Washington The Senate approved $6.5 billion more this year for defense and other programs Tuesday after Democrats and Republicans blocked each other's efforts to protect Social Security and Medicare trust fund surpluses.
The spending measure, approved by a 98-1 vote, is for the remaining three months of fiscal 2001 and is dominated by $5.9 billion for the Pentagon and the Energy Department's nuclear weapons work.
An additional $600 million is for cooling and heating aid for the poor, bolstering security at the upcoming Salt Lake City Olympics and a slew of other domestic activities.
These measures included $84 million to compensate miners and civilians sickened by nuclear weapons testing in the Southwest in the early days of the Cold War; $100 million to help the United Nations' fight against AIDS in Africa; and $116 million to process and mail rebates to taxpayers this year included in the $1.35 trillion, 10-year tax cut President Bush signed into law last month.
Sen. Russ Feingold, D-Wis., cast the sole dissenting vote. Sen. Craig Thomas, R-Wyo., was absent.
The House approved a similar bill in June. Leaders hope a compromise measure can be sent to Bush next week.
Added late Tuesday by voice vote were items senators won for their home states. These included $1.4 million by Sen. Barbara Boxer, D-Calif., to combat a disease afflicting California oak trees, and a temporary prohibition against the Air Force retiring 33 long-range B-1 bombers based in Kansas, Georgia and Idaho for the remaining months of fiscal 2001.
Debate over the bill also featured the year's first effort to roll back part of the tax reduction. By a 94-3 vote, senators crushed an effort by Sen.
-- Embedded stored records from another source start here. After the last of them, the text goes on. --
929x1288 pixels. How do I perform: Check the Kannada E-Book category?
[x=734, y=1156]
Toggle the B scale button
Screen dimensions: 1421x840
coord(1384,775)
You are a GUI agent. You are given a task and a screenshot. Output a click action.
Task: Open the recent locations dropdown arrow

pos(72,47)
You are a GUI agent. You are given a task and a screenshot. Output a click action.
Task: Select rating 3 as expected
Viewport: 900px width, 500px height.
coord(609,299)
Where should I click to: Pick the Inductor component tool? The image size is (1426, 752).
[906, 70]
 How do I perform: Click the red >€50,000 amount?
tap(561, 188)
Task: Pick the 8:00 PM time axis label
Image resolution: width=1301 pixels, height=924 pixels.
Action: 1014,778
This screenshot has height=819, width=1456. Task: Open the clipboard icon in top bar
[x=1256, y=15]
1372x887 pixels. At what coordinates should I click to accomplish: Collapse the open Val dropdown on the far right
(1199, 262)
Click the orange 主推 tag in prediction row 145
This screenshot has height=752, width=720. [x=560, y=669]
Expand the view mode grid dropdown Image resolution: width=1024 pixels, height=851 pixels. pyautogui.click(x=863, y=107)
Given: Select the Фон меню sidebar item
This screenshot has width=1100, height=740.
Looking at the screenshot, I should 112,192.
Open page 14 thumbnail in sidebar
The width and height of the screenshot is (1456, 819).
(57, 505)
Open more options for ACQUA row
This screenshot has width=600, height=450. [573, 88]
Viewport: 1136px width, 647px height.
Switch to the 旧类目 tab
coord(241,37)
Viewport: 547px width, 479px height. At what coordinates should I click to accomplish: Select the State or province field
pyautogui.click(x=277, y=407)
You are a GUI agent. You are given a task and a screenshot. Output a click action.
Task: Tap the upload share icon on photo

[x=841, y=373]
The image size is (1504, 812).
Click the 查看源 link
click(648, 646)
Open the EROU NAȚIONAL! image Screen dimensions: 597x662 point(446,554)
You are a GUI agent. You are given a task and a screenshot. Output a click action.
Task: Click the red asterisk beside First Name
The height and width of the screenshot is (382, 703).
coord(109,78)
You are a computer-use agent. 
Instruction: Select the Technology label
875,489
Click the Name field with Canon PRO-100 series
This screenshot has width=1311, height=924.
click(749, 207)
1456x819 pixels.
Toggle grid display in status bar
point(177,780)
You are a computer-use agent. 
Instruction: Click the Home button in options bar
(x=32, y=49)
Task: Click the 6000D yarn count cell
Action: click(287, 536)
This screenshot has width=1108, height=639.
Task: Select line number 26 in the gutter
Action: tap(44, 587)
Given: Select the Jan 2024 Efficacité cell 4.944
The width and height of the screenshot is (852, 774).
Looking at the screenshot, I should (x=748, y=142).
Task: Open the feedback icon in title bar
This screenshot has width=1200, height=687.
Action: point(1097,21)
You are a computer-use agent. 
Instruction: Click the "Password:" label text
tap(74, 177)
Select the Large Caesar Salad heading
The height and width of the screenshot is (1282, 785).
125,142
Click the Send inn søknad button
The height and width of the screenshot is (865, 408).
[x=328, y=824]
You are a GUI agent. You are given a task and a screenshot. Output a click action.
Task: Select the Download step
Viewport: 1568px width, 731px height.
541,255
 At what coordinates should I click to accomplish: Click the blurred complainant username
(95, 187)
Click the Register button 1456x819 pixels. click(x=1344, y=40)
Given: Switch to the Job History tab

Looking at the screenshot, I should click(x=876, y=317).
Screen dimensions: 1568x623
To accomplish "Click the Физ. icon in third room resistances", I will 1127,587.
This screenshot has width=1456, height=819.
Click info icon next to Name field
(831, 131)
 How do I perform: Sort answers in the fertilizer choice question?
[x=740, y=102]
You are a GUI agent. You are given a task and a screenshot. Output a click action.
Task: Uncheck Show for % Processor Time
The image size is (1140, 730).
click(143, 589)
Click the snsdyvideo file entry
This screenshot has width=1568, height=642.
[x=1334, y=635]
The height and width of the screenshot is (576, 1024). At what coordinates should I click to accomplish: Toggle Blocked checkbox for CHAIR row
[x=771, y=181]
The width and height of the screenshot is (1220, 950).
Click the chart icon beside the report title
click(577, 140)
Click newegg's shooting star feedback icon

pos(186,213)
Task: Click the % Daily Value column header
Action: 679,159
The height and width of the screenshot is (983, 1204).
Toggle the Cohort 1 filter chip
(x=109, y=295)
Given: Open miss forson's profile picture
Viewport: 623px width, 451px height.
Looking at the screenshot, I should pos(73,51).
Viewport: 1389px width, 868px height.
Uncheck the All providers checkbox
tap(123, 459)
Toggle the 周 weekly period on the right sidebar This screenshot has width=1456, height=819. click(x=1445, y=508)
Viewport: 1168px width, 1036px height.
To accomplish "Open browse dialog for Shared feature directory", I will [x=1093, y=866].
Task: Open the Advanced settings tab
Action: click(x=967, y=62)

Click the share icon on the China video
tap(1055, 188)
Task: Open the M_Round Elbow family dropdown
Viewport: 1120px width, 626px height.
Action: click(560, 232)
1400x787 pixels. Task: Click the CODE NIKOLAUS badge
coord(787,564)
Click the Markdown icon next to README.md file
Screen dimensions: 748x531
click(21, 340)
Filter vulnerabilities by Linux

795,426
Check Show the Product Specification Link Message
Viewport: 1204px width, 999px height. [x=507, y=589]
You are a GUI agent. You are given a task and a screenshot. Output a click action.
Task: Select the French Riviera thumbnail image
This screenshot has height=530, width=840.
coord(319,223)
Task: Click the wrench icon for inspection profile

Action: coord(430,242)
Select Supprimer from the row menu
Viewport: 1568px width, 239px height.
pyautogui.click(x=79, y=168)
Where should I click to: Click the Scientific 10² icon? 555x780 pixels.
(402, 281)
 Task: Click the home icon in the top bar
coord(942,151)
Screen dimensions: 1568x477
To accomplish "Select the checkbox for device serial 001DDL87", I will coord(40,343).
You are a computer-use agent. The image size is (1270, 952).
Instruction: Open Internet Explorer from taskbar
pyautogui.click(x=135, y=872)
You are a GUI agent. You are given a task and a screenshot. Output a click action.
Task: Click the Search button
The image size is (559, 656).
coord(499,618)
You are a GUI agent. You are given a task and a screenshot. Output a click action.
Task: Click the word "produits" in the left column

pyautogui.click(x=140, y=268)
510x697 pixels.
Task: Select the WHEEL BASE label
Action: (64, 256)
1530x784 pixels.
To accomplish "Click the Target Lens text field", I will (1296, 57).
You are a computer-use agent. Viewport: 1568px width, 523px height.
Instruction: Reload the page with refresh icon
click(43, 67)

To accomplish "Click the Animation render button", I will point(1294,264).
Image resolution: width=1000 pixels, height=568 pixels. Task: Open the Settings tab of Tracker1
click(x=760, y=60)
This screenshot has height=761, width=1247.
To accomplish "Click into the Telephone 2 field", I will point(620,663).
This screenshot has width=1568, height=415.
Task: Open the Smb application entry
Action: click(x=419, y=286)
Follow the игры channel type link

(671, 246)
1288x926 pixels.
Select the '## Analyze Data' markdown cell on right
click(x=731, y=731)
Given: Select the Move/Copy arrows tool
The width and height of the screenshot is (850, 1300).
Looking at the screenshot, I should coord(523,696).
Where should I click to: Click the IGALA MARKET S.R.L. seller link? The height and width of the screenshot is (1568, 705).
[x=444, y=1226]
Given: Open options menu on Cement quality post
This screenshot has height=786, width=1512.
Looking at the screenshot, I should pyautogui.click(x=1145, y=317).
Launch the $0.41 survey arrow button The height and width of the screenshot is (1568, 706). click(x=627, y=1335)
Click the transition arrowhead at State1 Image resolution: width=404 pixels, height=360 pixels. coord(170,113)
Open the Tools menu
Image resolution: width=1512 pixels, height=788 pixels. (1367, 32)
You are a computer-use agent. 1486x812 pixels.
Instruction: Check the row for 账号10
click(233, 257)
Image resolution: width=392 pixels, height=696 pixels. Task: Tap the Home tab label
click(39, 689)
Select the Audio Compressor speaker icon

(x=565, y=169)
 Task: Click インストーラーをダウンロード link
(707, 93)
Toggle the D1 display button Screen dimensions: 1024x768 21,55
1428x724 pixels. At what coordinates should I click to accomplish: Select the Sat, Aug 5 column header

Ernest Hollings, D-S.C., to eliminate the refund checks that the Treasury expects to begin mailing to taxpayers later this month.
And by 50-49, senators rejected an attempt by Sen. Charles Schumer, D-N.Y., to strip $33 million from the measure for the costs of an upcoming mailing telling taxpayers they will soon get rebate checks. Republicans said the letter would be informative, while Democrats called it a costly effort to claim credit for Bush and Congress.
By 54-43, the Senate rejected a Republican proposal that would have automatically triggered across-the-board spending cuts if the Social Security trust fund were to be eroded. Sen. George Voinovich, R-Ohio, the sponsor, called his plan "a firewall against irresponsible spending."
But Senate Budget Committee Chairman Kent Conrad, D-N.D., said, "I call it the Republican broken safe, because there's not a penny reserved for Medicare."
Minutes earlier, senators voted 54-42 to block a Democratic plan requiring the assent of 60 of the 100 senators to approve tax cuts or new spending that would eat into the projected surpluses of Social Security and Medicare.
Both votes were nearly along party lines.
So-called lock box plans have failed to make into law before, and Tuesday's votes were no surprise.
Even so, with partisan finger-pointing escalating over who is to blame for dwindling surplus projections, each party's proposal allowed it to claim it opposes raids on popular programs for the elderly and disabled.